2022年8月31日 CATEGORY - 代表ブログ

皆さん、こんにちは。

今回ご紹介するのは、私の苦手分野である数学の本、その名も「教養としての数学」です。

副タイトルは「億万長者だけが知っている世界一役に立つ数学的思考力の磨き方」です。ここまではっきりと言われてしまうと手に取らないわけにはいきませんでした。(笑)

そもそも私たちは、数学(による合理性)とお金はほとんどなじみがないということを実感しながら生きています。
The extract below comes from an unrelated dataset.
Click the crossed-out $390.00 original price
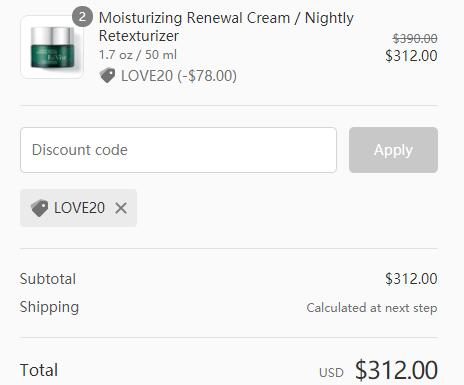Image resolution: width=464 pixels, height=385 pixels. coord(415,39)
もし、逆になじみがあるとすれば、数学者や経済学者のほとんどがお金持ちになっているはずですし、以前にご紹介した「ひろゆきと考える竹中平蔵はなぜ嫌われる」の中でひろゆき氏が「それを歴史が証明している。だって世界の歴史上、大金持ちになった経済学者はたった二人しかいない。それはケインズと竹中先生だけ。」と竹中平蔵教授をいじっていましたから。
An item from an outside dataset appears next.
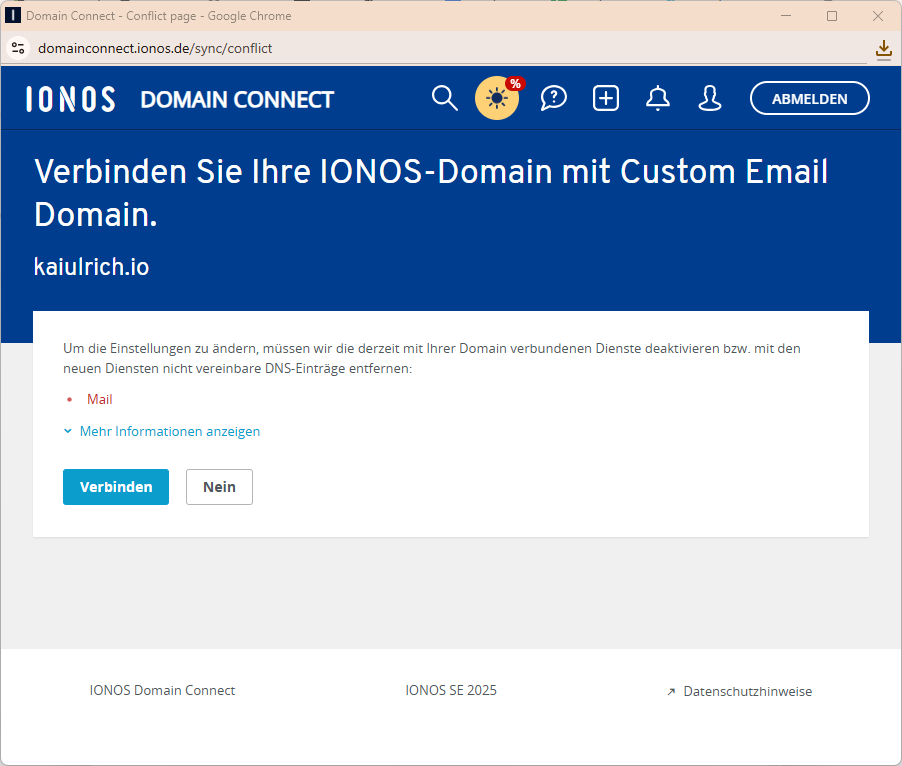Click the IONOS logo in header
902x766 pixels.
pyautogui.click(x=70, y=99)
ただ、本書を読み進めていく中で、「あっ」と思ったことがありました。

それは、数学者や経済学者のほとんどが、、、と言うひろゆき氏の冗談にある程度納得しつつも、お金持ちになった二人しかいないうちの二人とも数学者ではなく経済学者だという事実(調べていませんが、厳然とした事実ではないと推測します)に対してです。
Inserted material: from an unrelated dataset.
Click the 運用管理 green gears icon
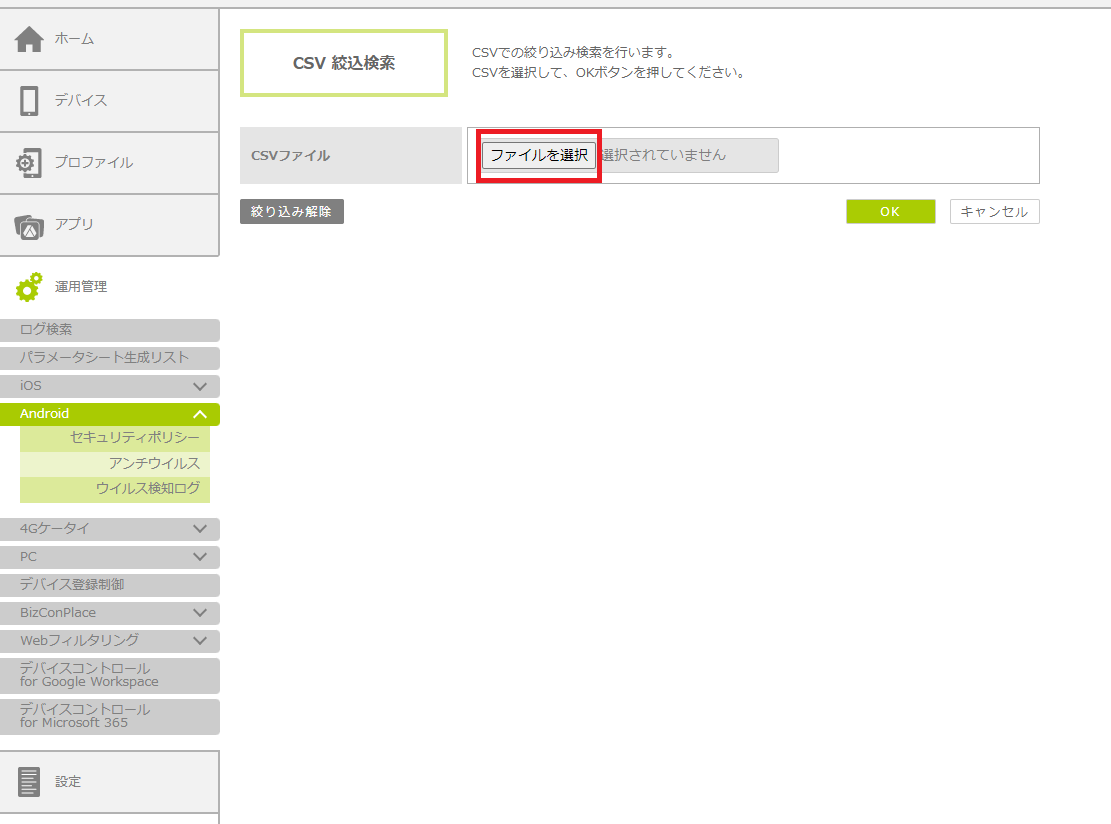The height and width of the screenshot is (824, 1111). 29,287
また、数学がもし完全にお金儲けと馴染むのであったなら、

「大多数の人々は60%の確率で50ドルが儲かるギャンブルに50ドルを賭けない。」

という事実はあり得ないことになります(期待値は10ドルの儲けになるはずだから、数学的思考ができる人間は全員この賭けに参加するはずだから)。

しかし、実際の社会では結構な割合の人はこの賭けには参加をしません。

その理由として本書は以下の三つを挙げています。

(1)人間は効用に基づいて価値を推定するので、人によって同じ財に別々の価値を付けることは合理的な場合もある。

(2)効用は主観的なものであり、その消費者の総資産によって変わる。

(3)お金の限界効用は低減する。

つまり、人は完全に合理的な行動をとるとは限らないという人間の複雑さが数学には織り込まれていないからということになります。

例えば、その人に十分な金銭的余裕があり、50ドルはとるに足らない損失だと考えているならこの賭けには間違いなく参加するはずです。

しかし、「50ドル」を失ったら次の給料日まで生きていけない状況にある人は、頭では参加したいなと思っても参加しない決定をする可能性の方が高いでしょう。

つまり、お金持ちも貧乏な人もどちらも最初の50ドル(賭金)の方が追加の50ドル(儲け)よりも効用が大きく感じられるけれども、前者よりも後者の方がその感じられ方が強くなるというわけです。

数学の知識だけではなく、このような人間の心の奥底の傾向にまで精通していないと継続的なお金儲けはなかなか難しいのです。

だから、数学的な合理性というごく一般的な基準にすぎない現象を研究対象とする数学者よりも、人間という複雑な動物の集まりである実社会の現象を研究対象とする経済学者の方が、そして研究ではなく実社会での荒波にもまれながらも生き残ってきている実業家の方が、お金儲けに馴染むのは当然のことです。

とは言え、上記の数学的思考<経済的現象<実社会でのサバイバルという現実を抑えながらも、実社会の現実を経済的現象に分解して把握しつつ、数学的思考を活用して一般化する手法をかなり分かりやすく解説してくれています。

以前にご紹介した確率統計に関する著作である「たまたま」と併せて、数学嫌いの文系人間にもとっつきやすい内容になっていると思います。